* INPUT MATERIAL:

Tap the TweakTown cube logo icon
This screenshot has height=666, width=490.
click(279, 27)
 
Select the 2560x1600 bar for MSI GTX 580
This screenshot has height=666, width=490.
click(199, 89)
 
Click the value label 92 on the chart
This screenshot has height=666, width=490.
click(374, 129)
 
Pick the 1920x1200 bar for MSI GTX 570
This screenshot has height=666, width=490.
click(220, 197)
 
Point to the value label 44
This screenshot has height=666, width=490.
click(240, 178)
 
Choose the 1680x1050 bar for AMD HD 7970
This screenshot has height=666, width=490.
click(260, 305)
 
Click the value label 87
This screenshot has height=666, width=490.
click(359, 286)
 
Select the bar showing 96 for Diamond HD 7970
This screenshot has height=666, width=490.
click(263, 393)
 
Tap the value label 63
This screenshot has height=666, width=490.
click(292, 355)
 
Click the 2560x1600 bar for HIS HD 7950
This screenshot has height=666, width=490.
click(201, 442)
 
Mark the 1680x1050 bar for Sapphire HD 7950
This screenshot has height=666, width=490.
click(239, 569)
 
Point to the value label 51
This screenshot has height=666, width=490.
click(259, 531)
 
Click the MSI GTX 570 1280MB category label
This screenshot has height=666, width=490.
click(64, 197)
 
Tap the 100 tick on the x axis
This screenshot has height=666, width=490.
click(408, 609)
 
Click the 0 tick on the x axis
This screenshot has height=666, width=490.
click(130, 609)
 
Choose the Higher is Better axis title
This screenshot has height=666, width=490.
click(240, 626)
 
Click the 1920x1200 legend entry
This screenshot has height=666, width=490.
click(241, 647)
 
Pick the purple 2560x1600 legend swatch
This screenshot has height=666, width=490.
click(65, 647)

* DIRECTIONS FOR THIS TASK: Rewrite every row above with "value label" substituted by "data label" wherever it occurs, changing nothing else.

* OUTPUT OF THE EXERCISE:
Tap the TweakTown cube logo icon
This screenshot has height=666, width=490.
click(279, 27)
 
Select the 2560x1600 bar for MSI GTX 580
This screenshot has height=666, width=490.
click(199, 89)
 
Click the data label 92 on the chart
This screenshot has height=666, width=490.
click(374, 129)
 
Pick the 1920x1200 bar for MSI GTX 570
This screenshot has height=666, width=490.
click(220, 197)
 
Point to the data label 44
This screenshot has height=666, width=490.
click(240, 178)
 
Choose the 1680x1050 bar for AMD HD 7970
This screenshot has height=666, width=490.
click(260, 305)
 
Click the data label 87
This screenshot has height=666, width=490.
click(359, 286)
 
Select the bar showing 96 for Diamond HD 7970
This screenshot has height=666, width=490.
click(263, 393)
 
Tap the data label 63
This screenshot has height=666, width=490.
click(292, 355)
 
Click the 2560x1600 bar for HIS HD 7950
This screenshot has height=666, width=490.
click(201, 442)
 
Mark the 1680x1050 bar for Sapphire HD 7950
This screenshot has height=666, width=490.
click(239, 569)
 
Point to the data label 51
This screenshot has height=666, width=490.
click(259, 531)
 
Click the MSI GTX 570 1280MB category label
This screenshot has height=666, width=490.
click(64, 197)
 
Tap the 100 tick on the x axis
This screenshot has height=666, width=490.
click(408, 609)
 
Click the 0 tick on the x axis
This screenshot has height=666, width=490.
click(130, 609)
 
Choose the Higher is Better axis title
This screenshot has height=666, width=490.
click(240, 626)
 
Click the 1920x1200 legend entry
This screenshot has height=666, width=490.
click(241, 647)
 
Pick the purple 2560x1600 legend swatch
This screenshot has height=666, width=490.
click(65, 647)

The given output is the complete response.